ASSIGNED TASK:
Search term "agent": copy each line of the records that contains it.

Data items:
——

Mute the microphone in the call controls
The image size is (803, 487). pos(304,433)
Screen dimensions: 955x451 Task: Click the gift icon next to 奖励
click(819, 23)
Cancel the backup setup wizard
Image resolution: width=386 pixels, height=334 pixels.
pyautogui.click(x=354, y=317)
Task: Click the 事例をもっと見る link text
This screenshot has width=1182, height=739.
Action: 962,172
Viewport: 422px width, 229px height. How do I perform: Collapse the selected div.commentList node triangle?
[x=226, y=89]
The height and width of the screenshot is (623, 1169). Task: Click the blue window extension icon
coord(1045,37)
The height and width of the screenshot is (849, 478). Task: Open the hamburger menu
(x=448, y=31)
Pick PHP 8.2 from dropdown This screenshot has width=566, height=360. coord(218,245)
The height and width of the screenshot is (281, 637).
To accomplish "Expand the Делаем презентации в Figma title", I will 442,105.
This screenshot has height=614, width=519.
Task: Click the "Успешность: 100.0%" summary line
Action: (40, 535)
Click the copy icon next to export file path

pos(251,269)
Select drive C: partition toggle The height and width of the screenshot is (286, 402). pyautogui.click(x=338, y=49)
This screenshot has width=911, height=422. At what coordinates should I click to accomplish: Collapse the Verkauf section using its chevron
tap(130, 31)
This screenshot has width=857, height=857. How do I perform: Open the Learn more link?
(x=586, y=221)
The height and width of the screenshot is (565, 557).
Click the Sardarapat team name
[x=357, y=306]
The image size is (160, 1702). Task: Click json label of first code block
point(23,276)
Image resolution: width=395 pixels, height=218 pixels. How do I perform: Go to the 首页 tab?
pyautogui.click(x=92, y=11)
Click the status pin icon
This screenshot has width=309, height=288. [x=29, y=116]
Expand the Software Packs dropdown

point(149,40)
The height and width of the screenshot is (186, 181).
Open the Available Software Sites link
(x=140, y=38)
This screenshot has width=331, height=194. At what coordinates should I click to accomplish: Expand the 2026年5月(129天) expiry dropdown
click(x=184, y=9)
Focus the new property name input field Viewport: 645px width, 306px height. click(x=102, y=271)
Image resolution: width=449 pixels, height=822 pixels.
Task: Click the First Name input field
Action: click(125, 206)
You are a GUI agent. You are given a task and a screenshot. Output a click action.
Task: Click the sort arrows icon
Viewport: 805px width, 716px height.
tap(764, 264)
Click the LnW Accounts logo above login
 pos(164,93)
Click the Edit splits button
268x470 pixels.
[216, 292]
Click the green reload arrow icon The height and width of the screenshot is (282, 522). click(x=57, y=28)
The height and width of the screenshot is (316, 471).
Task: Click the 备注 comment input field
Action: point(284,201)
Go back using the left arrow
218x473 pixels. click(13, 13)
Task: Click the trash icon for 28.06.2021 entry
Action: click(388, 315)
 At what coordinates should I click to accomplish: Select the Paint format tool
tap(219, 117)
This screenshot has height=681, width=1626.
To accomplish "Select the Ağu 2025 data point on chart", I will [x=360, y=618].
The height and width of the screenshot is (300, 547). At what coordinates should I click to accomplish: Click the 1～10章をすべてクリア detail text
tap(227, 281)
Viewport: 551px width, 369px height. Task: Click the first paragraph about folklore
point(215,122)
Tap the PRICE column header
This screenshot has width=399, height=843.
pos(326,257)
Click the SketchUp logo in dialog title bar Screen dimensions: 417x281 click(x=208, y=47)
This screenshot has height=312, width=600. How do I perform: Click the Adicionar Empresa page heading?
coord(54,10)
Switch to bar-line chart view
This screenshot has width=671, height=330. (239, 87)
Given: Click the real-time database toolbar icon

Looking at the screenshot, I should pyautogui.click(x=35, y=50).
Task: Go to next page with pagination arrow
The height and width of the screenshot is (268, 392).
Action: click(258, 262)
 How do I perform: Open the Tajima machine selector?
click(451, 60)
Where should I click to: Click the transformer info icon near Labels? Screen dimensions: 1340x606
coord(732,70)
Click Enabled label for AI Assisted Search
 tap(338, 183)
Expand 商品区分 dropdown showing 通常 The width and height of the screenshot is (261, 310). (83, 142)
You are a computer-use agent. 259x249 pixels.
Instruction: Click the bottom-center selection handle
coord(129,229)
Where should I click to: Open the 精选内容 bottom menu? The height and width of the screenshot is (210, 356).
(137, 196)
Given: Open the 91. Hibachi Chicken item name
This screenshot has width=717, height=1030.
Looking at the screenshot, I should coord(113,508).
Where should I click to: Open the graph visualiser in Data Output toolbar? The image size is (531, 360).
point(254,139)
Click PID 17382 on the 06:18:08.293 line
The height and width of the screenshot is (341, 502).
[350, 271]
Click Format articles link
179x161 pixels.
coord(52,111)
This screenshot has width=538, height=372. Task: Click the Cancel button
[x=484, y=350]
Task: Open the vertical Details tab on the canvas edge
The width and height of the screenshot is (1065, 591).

——

RESULT BELOW:
You are a GUI agent. You are given a task and a screenshot. Output a click action.
You are a computer-use agent. 259x249 pixels.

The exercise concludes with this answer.